The festival went forward as planned, without our participation, but the organisers placed an empty chair on the stage during the sessions that we were supposed to attend. This was their way of silently registering their protest against censorship.
The current crackdown on free speech in Pakistan stems from the security establishment’s belief that a pervasive “fifth-generation warfare” is being waged against the country. The “fifth-generation warfare” is an awkwardly woven narrative that suggests that the country is besieged by enemies who are using their proxies to control the minds of Pakistan’s “vulnerable” youth. It is a form of paternalism, one which is seen in one form or another in all paranoid, authoritarian states throughout history, and it is employed to target the usual suspects in Pakistan: human rights activists, progressive intellectuals, critical journalists and the political opposition.
The Pakistani state has never been confident of its own viability as a political entity because it views the country’s ethnic faultlines and geostrategic position as perpetual threats to national cohesion. Yet, the “silent martial law” that is clouding political debate in the country is entangled with a formally democratic set-up. This unstable intersection between a civilian government and military control is propelling a new type of political practice that has both comical and tragic dimensions.

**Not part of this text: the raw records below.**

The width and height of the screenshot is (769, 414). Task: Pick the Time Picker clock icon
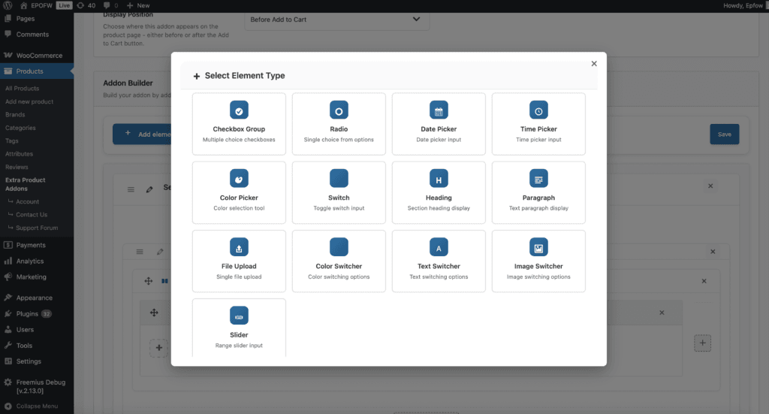[538, 110]
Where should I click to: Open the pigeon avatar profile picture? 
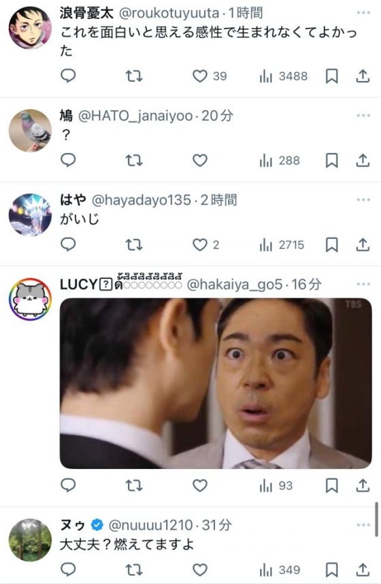(30, 131)
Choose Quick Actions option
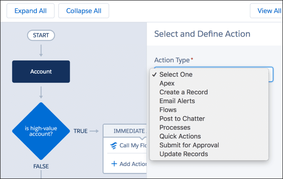This screenshot has width=283, height=179. tap(180, 136)
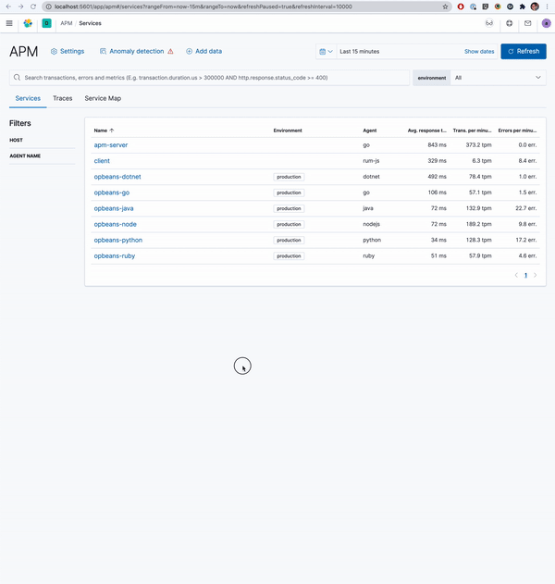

The comedy stems from the tragic fact that people are too scared to directly name the military establishment in their criticisms. This fear has led to the creation of a large set of euphemisms that are commonly used in critiques. For example, writers often use terms such as “the boys”, “angels”, “unknown individuals” or even “extra-terrestrial creatures” (a term popularised by former Prime Minister Nawaz Sharif) when referring to the country’s secret agencies.

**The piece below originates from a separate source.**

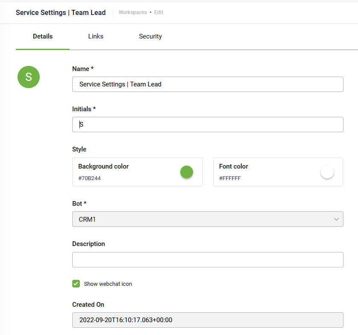
Task: Click the green S workspace avatar
Action: point(29,77)
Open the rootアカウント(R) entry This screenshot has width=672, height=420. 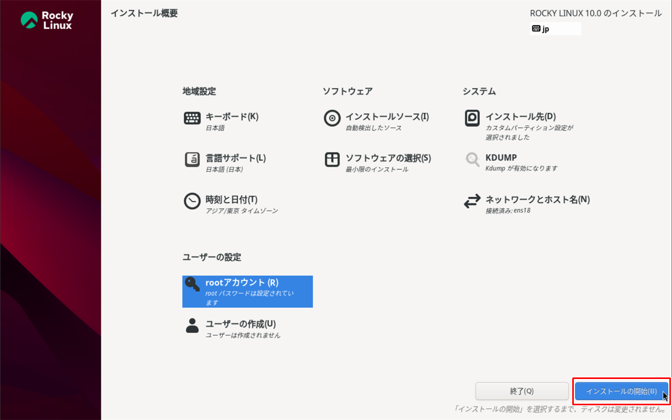(x=242, y=282)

During the election campaign earlier this year, Iqbal Siraj, a candidate from Sharif’s party PML-N, alleged publicly that his warehouse was raided, his men were harassed and he was personally threatened by the personnel of a secret agency who wanted him to switch loyalties. After two days, presumably under intensified pressure from the same forces, he backtracked from his earlier statement, claiming this time that it was the “agriculture department” that raided his warehouse over “tax concerns”. Since then, the term “agriculture department” is often used satirically when discussing issues involving the security apparatus, including the contentious issues ranging from forcefully disappeared persons to electoral rigging.
But sometimes, the euphemisms are simpler and more traditional. When I was informed of my removal from the panel at the Faiz Festival, the organisers used the ubiquitous “they” – the meaning, with all the implied and latent threats, understood by all parties. “They” did not want my participation.
The biggest tragedy of Pakistan‘s double system of oppressive military control and seemingly democratic civilian rule is the fact that, unlike direct military rule with a firmly regimented list of do’s and don’ts – or indeed a well-functioning democracy where free speech is fully protected – the lines between acceptable and unacceptable speech remain blurred.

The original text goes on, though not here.